感觉到自己的分身被什么暖暖的湿湿的东西包围。仔细一看,原来谢以残居然把自己的东西含在嘴里。靠,这样也做。越霈然一下子想到了以前看的耽美里那些小受似乎都是这种待遇的。
“你…还真…厉害,这样的…事情也…愿意做。”
                  越霈然虽然嘴上这么说,但是这样的感觉还蛮爽的。谢以残的舌头灵巧的滑动,游走在那些敏感的地方。越霈然的身体上每个神经都紧张了起来。在谢以残的舌头的挑逗下,越霈然感觉到自己的分身硬的更厉害起来。
“啊!”不管什么三七二十一,越霈然就射了出来,搞的谢以残那张绝色美脸淫乱不堪。
越霈然当时就有一种笑出来的冲动,可是碍于谢以残那高来高去的本事,他也不敢随便笑。只能忍笑忍到差点内伤的地步,装得怯生生的说,“对…对不起。”
本来以为谢以残会生气,哪里想到对方倒是很玩世不恭的神情看着越霈然,一脸“不要紧,我无所谓”的样子。最叫人惊讶的是,谢以残手指沾了点脸上的精液,伸出红艳的舌头舔了起来。居然还发出淫乱的舔吸声。
“你…你干嘛?”
                  越霈然看到谢以残把自己的精华吞了下去,还舔着舌头。红色的舌上残留着白色的浑浊液体,看上去这个画面煽情的不得了。
看到越霈然惊讶的样子,谢以残还是没有什么改变。还是在做那些极其淫荡的动作。
然后谢以残居然吻住了越霈然。当时越霈然差点要晕过去了。越霈然本来以为会很恶心,但是居然没有抗拒。谢以残的舌头还是那么的灵巧,嘴里多了腥咸的感觉。好象没想象中的恶心的感觉,于是越霈然顺从着谢以残的挑逗,生涩的回吻着他。

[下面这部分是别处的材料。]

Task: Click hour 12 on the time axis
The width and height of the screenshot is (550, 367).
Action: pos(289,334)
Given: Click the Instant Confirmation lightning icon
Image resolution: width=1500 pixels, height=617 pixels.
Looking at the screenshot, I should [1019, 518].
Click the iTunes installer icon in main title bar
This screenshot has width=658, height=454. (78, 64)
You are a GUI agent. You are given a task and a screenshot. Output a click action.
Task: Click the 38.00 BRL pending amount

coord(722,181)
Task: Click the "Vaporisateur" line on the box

“啊!好…痛。”当谢以残乘越霈然不注意的时候把第一根手指插入花穴的时候。越霈然吃痛的叫了一声。
“放松点,等一下就不痛了。”
                  越霈然听见谢以残这么说,更加的害怕。因为他看过所有的小说里都是小受在第一次的时候痛的死去活来的。恨不得半条命也没有了。
正当越霈然胡思乱想,为自己壮烈伟大的第一次发呆时。眼角不小心看到谢以残正拿着一个瓶子。

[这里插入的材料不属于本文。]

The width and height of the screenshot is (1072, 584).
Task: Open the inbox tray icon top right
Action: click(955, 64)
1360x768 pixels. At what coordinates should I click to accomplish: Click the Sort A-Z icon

“你…要干…嘛?” 越霈然颤抖着声音。生怕听见恐怖的回答。
“你猜呢?”
                  谢以残没有回答,甩了一个问题和一个意味深长,恐怖至极的笑容给越霈然。越霈然打了一个冷战,心想自己如果马上晕倒该是多么美好的事情啊。
说着,谢以残就往越霈然的后庭里灌着那个瓶子里的液体。谢以残一边灌一边猛笑。越霈然觉得自己离完结的日子不远,原因不是别的,而是不堪忍受眼前这个人的心理折磨自杀而死的。
“到底…那…个是什…么?那个…瓶子里…的是什…么东西?”
                  越霈然一副世界末日的表情把谢以残逗乐了,他看看在自己身下的可怜人儿,决定放过他一马。
“不要这么害怕,这个瓶子里不过是一些春药而已。” 谢以残说得轻松,越霈然看着他轻松的表情,整个人也轻松了下来。
但是,没过多久,他反应了过来。
“啊!!!!!你…说什…么,春药!!!????”越霈然睁大眼睛看着谢以残,一副恨不得杀人的眼神。
“没错,是春药啊。你也不要这么看我拉,我其实也是为了你好啊。你想想看,我是怕你痛苦,所以才帮你涂春药的。据说这样可以给你减轻不少痛楚。”谢以残一边说一边继续点火调情。
“你自己看着办吧!恶…恩…好难受。”呼吸困难的越霈然双手缠上谢以残的腰,把自己完全交给他。微启的小嘴,除了要接受霸道的舌头纠缠外,还要偷空泻出诱惑人心的呻吟,以排解身体受到的刺激。
“看来你真的是没有什么经验啊,看你生涩的。”说着谢以残就一只手中透着红晕的胸前美色上摸了一把,另外一只手不安分的搅动着花穴。当手指增加到两根的时候,越霈然觉得自己的身体快要融化似的,不仅身体躁热,而且还全身没什么力气。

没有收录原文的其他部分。